How difficult can changing a piece of broken glass be?

Anyone that’s attempted the task will know it’s an absolute nightmare as manufacturers have made the job as difficult as possible to make sure you pay their outrageous prices for repairs.

Getting the glass is quite simple. Several parts suppliers have authentic screens or just as good components from China.

So the replacement glass arrives.

Now the problems start.

What is a pentalobe screw?

Ever heard of pentalobe screws?

Probably not and you probably have not got a pentalobe screwdriver that’s the right seize to remove those holding the screen to the laptop.

If you can find the right screwdriver and gain access to the innards of your laptop, you now have to solve the riddle of how to remove and replace the broken part while plugging and reconnecting wiring for microphones and webcams.

And all that without the help of a manual as computer manufacturers do not supply detailed guides for repairs and maintenance.

The term is built in obsolescence or the sneaky ways technology firms keep you buying new versions of the same equipment you have already got that still works quite well.

Why old devices can’t handle updates

Every questioned why the latest update for your phone is too large for your older version of the iPhone to handle?

Apple introduced pentalobe screws as a way of keeping DIY fixers out of their hardware.

The aim is to make maintenance so difficult that customers give up trying or come back to the maker to have the work done under one of their expensive repair plans.

Fixing your own stuff is almost an unheard concept these days.

Some YouTube dinosaurs post video step-by-step guides – but just look at the complications involved in repairing a common Mac problem with burned out power supply units.

If you are a Mac laptop, phone or tablet user, then the web site iFixit can help you save money on repairs – other than that you are pretty much on your own…especially if you are a Lenovo user.

Of course, technology manufacturers deny they design features to make users upgrade perfectly good devices at regular intervals, but if they didn’t, they would lose hundreds of millions of pounds of sales.

## EXCERPTED RECORDS
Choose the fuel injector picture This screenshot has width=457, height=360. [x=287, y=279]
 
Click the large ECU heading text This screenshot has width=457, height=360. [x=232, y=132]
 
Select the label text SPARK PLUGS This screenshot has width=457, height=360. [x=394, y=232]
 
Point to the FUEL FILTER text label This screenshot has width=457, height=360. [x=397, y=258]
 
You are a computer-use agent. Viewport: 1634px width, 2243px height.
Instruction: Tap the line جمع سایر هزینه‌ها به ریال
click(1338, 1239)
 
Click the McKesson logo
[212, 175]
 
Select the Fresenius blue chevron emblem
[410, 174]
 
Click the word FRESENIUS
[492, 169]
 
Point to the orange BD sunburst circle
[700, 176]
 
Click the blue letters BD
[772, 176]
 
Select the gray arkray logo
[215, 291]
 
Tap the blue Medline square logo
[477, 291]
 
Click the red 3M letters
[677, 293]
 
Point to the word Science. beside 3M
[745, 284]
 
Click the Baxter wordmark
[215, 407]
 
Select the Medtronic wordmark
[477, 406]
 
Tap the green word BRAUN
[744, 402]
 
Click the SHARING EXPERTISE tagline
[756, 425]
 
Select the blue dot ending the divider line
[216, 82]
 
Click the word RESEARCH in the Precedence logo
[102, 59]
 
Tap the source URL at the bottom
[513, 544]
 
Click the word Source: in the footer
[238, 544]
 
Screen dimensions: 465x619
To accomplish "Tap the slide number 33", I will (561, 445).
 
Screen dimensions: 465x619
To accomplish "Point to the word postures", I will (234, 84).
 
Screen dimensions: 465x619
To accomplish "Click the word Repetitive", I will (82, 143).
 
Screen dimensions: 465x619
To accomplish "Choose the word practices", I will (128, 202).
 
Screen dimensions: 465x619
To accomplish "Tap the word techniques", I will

## GIVEN REQUEST 1
Answer these questions from the text on laptop repair:
(a) What type of screws did Apple introduce to keep DIY fixers out of its hardware?
(b) Which website can help Mac laptop, phone or tablet users save money on repairs?
(c) What common Mac problem is given as an example of the complications involved in repairs?
## GIVEN REQUEST 2
Identify every line of the rows that contains the word "blue", and copy each one out. Case counts.
The rows are unrelated to the text on laptop repair.

## WRITTEN RESPONSE 1
(a) Pentalobe screws.
(b) iFixit.
(c) Burned out power supply units.

## WRITTEN RESPONSE 2
Select the Fresenius blue chevron emblem
Click the blue letters BD
Tap the blue Medline square logo
Select the blue dot ending the divider line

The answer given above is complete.